------ Data provided

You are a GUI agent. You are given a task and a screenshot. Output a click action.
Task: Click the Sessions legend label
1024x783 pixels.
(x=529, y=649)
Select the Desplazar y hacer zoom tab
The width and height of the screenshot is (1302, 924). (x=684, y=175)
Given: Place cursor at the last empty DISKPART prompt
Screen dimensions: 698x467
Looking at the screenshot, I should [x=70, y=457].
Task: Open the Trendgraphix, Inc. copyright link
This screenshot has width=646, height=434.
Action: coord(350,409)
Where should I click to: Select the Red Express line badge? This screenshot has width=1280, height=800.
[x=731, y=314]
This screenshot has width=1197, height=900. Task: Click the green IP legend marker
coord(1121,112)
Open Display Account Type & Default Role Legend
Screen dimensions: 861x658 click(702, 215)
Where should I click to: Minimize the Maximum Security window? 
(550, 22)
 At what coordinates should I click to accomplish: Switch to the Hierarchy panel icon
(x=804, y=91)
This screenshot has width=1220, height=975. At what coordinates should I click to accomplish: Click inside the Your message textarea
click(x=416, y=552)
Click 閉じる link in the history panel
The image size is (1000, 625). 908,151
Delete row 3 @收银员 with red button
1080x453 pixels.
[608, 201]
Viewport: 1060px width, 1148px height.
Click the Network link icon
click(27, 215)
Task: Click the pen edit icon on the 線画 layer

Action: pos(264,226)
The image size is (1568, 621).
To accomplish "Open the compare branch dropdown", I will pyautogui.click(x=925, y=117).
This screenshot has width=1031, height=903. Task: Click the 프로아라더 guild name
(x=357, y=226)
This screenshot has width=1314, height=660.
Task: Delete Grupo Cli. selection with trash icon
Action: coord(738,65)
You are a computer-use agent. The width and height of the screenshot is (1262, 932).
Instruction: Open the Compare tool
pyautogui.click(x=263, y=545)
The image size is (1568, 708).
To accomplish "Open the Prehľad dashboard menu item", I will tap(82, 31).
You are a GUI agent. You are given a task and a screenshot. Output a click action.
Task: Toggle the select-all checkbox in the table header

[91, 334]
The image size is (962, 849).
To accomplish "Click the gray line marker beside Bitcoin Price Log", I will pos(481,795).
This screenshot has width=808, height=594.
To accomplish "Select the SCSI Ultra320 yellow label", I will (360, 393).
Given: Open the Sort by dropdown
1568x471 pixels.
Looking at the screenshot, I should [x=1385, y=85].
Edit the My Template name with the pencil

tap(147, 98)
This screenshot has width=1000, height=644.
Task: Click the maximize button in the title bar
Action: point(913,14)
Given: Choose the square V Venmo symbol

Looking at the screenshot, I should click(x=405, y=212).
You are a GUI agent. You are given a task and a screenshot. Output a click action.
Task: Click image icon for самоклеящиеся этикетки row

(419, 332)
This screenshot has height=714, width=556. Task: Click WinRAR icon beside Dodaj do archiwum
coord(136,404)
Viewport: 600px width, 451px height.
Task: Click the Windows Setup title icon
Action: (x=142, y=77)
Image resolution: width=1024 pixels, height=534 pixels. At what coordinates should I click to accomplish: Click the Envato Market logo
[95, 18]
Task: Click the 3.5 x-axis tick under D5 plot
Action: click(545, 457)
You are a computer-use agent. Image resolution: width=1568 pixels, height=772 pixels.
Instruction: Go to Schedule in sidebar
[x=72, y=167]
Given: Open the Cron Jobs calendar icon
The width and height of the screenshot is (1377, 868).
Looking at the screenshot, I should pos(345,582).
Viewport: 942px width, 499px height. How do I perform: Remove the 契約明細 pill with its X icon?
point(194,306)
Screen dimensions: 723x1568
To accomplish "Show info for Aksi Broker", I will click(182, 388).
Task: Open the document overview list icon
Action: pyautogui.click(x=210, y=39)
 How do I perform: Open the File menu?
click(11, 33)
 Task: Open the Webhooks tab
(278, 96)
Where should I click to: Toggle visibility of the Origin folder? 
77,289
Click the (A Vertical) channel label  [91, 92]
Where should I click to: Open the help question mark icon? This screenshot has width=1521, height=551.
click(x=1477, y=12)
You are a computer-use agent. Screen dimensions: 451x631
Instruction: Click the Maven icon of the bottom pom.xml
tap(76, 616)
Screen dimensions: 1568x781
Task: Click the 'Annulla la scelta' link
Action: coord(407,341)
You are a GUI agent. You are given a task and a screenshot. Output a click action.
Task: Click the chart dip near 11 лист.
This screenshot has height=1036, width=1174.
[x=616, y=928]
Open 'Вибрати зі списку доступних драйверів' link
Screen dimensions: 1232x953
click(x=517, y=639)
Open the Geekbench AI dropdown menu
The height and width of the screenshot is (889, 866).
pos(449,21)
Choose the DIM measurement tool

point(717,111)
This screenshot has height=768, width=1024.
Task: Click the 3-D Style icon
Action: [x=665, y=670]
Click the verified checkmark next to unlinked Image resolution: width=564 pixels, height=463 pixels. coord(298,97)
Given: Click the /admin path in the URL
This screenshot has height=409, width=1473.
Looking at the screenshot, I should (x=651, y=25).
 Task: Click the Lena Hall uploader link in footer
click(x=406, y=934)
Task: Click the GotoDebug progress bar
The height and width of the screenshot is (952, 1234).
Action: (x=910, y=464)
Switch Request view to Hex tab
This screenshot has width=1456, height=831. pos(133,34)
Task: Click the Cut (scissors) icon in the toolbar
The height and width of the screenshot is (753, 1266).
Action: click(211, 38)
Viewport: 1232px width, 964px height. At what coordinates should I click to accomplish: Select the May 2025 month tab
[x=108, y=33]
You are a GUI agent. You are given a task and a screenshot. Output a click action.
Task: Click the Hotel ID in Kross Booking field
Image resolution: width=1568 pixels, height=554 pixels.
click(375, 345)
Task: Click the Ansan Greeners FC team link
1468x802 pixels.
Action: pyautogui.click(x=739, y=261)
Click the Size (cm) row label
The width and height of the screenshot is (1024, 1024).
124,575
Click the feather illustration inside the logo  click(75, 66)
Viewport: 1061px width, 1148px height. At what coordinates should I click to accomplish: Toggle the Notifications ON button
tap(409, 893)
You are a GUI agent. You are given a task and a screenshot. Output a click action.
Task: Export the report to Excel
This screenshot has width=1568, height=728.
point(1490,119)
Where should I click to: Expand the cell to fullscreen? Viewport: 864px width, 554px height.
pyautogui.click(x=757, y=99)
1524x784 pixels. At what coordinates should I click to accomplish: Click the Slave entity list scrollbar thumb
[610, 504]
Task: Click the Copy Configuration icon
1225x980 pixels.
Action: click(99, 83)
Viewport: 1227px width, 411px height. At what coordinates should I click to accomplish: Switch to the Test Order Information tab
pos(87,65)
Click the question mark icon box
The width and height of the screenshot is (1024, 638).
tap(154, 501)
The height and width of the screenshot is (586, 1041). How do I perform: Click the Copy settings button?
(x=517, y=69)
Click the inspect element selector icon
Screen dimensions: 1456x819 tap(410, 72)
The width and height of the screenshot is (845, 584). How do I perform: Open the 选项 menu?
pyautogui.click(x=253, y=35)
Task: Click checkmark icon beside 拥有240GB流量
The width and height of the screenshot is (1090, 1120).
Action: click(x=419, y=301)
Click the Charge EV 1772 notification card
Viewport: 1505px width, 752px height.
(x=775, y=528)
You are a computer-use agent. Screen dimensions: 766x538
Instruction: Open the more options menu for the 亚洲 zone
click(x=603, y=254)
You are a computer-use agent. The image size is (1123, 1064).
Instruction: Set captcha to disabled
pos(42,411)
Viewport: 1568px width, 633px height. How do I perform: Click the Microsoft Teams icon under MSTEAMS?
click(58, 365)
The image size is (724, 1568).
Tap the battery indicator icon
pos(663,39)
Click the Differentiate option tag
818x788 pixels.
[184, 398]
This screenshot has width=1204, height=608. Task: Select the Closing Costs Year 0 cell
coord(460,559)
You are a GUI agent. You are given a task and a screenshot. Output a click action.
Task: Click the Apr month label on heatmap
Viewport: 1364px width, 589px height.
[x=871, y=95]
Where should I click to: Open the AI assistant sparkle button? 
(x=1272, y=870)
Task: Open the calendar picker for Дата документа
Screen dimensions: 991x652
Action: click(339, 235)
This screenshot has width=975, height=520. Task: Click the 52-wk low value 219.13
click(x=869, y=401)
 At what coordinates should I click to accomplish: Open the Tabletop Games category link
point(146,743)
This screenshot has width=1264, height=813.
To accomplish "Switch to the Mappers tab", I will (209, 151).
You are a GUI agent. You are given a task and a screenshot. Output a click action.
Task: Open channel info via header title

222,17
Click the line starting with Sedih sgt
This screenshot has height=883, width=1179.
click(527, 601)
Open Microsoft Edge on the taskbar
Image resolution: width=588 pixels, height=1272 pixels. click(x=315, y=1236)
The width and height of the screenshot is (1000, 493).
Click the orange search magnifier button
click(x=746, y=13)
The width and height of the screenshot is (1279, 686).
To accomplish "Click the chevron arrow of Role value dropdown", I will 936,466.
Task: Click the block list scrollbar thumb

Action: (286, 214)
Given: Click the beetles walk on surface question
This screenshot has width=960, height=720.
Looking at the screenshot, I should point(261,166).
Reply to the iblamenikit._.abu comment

------------

* [Task to carry out]
Search the entries above for "computer". Show every line that has it.

* [Reply]
You are a computer-use agent. The width and height of the screenshot is (1262, 932).
You are a computer-use agent. Image resolution: width=1568 pixels, height=772 pixels.
You are a computer-use agent. Screen dimensions: 451x631
You are a computer-use agent. Screen dimensions: 766x538
You are a computer-use agent. The image size is (1123, 1064).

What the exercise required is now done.